▸ **取り組む課題**
1. 中勘助研究の報告から、「2021 Fiscal Year」から「人間科学部, 准教授 (70331501)」までの全文を引用せよ。
2. 中勘助研究の報告によると、初出未詳だった「雷の太鼓とチャルメラ」の初出誌は何か。

▸ **読解用テキスト**
-.-.-
2021 Fiscal Year Research-status Report
A Study on Naka Kansuke's Works during and Post World War Two.
Project/Area Number |
19K00329
|
Research Institution | Tokyo City University |
Principal Investigator |
大森 英実 (木内英実) 東京都市大学, 人間科学部, 准教授 (70331501)
|
Project Period (FY) |
2019-04-01 – 2023-03-31
|
Keywords | 中勘助 / 児童文学 / 人間社会批判 / 雷の太鼓とチャルメラ / ひばりの話 / 教科書 / パーリ語古訓話 / 印度哲学 |
Outline of Annual Research Achievements |
前年度執筆「戦前・戦中の教科書教材としての中勘助作品の位置づけ」『東京都市大学人間科学部紀要』第12号(2021年3月)と関連し、中学1年生以上の対象学年の国語教科書に中勘助作品が掲載されてきた結果として、①中勘助の戦後の児童文学作品がどのような書籍に掲載されたか、②それらの作品はどのようなテーマか、③それらの作品は教科書教材とどのような関連があるのか、という3本の柱に沿って調査を行った。 ①について児童文学全集を網羅的に調査した結果、中勘助文学研究初の試みとして戦後の「児童文学全集掲載中勘助文学作品一覧」を完成させた。中勘助自身が明らかに小学生を読者対象に意識して執筆した作品「ひばりの話」(1946年)と「雷の太鼓とチャルメラ」に絞って調査した結果、②について、それらの2作のテーマは大人を対象にした小説と同様の人間社会への批判であった。更に、初出未詳作品「雷の太鼓とチャルメラ」について初出誌が『三年の学習』1954年8月号(学習研究社)であることが判明した。③について、「雷の太鼓とチャルメラ」初出誌に顕著であったが挿絵、漢字への振り仮名、読解を確認するための問いや註等、教科書や教師用指導書における「学習の手引き」に近似した本文や編集上の工夫が見受けられた。 上記の調査結果は「中勘助の戦後の児童文学作品『雷の太鼓とチャルメラ』及び『ひばりの話』に関する考察」『東京都市大学人間科学部紀要』第13号(2022年3月)にまとめた。その後、児童文学作品における人間社会批判というテーマ性に関して戦後の児童文学雑誌で代表作品が日本に紹介されたドイツの児童文学者作品との比較、中勘助戦後初の童謡詩「山がつとはしばみ」(『童話教室』第2巻10号、1948年11月)においてパーリ語古訓話、アメリカ合衆国原著の有名絵本との比較から中勘助の文学の国際性を調査中である。
-.-.-
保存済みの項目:
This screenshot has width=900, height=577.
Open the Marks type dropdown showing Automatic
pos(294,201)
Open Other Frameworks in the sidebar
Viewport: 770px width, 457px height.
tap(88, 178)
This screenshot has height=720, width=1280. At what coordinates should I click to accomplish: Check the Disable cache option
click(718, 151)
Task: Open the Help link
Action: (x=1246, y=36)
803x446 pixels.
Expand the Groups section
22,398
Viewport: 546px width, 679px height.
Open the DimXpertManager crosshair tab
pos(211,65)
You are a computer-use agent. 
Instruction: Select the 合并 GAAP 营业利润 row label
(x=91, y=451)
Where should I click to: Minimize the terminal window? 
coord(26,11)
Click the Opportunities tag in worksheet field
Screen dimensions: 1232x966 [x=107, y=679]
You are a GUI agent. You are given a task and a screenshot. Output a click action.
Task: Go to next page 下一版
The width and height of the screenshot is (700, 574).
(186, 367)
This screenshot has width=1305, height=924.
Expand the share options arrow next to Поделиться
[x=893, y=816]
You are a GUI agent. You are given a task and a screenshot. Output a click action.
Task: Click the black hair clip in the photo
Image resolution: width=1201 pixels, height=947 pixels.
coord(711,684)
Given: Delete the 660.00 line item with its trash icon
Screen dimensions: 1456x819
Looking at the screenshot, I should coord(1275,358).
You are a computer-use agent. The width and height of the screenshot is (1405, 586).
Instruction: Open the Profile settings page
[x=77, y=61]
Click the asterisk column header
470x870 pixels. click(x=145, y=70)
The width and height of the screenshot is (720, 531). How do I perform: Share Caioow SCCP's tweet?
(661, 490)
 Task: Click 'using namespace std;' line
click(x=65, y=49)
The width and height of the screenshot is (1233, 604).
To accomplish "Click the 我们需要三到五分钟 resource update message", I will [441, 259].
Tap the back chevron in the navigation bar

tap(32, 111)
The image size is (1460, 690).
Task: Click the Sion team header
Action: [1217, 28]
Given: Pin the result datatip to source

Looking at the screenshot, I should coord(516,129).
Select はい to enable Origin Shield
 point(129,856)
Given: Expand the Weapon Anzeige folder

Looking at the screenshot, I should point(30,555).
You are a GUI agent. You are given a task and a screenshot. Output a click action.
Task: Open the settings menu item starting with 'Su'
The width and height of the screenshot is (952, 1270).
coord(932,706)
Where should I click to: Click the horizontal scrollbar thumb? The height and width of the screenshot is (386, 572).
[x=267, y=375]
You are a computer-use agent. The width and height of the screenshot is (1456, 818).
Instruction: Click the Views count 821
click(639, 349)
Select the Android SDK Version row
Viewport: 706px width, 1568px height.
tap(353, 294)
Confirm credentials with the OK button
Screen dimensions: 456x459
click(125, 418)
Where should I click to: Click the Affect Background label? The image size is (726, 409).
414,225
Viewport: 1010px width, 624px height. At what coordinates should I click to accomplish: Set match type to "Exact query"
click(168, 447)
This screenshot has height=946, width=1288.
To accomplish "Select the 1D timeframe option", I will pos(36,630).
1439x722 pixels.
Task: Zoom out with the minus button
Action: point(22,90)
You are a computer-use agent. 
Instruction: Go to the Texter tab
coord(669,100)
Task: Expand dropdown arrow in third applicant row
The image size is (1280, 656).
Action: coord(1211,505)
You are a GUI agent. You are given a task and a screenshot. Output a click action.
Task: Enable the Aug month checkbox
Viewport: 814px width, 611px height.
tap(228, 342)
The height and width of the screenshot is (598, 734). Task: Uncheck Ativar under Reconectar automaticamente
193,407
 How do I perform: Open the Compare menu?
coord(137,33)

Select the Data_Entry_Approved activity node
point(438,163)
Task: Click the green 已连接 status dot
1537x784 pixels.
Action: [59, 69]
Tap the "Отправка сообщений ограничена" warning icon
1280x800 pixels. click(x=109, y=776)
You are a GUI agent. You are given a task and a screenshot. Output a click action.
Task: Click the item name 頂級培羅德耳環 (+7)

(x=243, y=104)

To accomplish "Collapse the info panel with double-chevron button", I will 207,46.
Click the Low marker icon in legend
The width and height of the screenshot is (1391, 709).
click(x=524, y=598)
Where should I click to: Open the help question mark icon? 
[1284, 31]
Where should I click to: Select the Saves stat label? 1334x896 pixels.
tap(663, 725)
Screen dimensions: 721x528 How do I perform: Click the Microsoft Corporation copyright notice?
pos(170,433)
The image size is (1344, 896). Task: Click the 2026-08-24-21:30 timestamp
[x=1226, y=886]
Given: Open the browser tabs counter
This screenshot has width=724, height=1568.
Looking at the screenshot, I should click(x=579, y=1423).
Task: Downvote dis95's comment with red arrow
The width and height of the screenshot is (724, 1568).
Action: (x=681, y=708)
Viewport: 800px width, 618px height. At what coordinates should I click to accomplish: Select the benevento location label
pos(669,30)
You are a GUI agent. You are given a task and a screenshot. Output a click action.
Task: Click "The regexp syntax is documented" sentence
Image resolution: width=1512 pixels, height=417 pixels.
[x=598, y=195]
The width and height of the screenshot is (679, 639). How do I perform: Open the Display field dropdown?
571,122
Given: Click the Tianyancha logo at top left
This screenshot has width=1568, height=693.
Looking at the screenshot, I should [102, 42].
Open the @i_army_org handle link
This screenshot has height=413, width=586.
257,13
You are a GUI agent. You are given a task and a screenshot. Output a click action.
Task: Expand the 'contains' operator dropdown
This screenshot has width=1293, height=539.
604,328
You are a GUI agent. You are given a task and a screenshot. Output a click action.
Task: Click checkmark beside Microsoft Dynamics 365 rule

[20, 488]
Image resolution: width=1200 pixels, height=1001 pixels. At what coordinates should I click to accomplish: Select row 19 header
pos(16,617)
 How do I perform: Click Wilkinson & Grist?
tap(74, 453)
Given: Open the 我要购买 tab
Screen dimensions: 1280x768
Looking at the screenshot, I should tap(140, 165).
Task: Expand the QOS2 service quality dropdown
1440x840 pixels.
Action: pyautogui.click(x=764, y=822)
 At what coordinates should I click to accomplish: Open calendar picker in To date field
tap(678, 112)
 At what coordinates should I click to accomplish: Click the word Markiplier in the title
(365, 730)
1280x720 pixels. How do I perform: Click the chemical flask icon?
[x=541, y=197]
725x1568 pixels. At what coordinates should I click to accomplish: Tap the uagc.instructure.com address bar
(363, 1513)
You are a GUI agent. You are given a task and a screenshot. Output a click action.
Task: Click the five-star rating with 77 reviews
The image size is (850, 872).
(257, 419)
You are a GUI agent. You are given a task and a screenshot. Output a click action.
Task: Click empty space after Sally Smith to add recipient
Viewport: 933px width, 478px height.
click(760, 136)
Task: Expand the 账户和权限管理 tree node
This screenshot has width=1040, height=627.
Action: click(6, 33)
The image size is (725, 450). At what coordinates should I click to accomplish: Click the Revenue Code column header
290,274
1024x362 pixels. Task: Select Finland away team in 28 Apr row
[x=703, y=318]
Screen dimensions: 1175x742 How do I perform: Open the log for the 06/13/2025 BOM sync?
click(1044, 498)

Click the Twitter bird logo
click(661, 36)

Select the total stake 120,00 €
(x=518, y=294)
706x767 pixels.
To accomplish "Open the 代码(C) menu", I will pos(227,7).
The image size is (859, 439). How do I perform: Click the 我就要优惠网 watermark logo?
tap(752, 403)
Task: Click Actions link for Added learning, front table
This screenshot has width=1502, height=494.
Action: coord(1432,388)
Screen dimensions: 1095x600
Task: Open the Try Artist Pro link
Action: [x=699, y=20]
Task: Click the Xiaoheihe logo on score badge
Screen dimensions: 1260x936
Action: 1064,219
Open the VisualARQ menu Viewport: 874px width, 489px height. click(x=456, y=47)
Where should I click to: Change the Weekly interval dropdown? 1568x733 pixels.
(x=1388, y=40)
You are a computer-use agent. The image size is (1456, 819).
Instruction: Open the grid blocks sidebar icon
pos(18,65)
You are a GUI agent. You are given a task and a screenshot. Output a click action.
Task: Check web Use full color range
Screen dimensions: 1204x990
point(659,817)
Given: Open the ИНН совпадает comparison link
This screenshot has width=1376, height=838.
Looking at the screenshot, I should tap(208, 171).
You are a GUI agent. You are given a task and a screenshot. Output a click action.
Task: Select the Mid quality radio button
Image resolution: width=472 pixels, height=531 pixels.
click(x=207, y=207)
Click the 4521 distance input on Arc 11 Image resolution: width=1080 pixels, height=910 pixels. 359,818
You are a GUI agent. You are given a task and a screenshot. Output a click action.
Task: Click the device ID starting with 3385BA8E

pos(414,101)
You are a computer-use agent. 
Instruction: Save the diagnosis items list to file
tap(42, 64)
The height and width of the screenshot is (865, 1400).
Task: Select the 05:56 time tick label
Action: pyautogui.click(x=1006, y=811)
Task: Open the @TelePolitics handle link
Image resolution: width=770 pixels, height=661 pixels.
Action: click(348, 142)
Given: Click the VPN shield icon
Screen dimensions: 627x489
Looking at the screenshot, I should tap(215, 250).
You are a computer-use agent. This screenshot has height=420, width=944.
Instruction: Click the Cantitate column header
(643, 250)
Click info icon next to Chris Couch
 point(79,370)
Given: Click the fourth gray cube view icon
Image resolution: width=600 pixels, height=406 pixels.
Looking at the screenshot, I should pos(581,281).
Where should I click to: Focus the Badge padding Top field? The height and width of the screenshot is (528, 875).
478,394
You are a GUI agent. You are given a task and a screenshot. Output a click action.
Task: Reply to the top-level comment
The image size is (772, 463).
-.-.-
▸ **課題の解答**
1.
2021 Fiscal Year Research-status Report
A Study on Naka Kansuke's Works during and Post World War Two.
Project/Area Number |
19K00329
|
Research Institution | Tokyo City University |
Principal Investigator |
大森 英実 (木内英実) 東京都市大学, 人間科学部, 准教授 (70331501)

2. 『三年の学習』1954年8月号(学習研究社)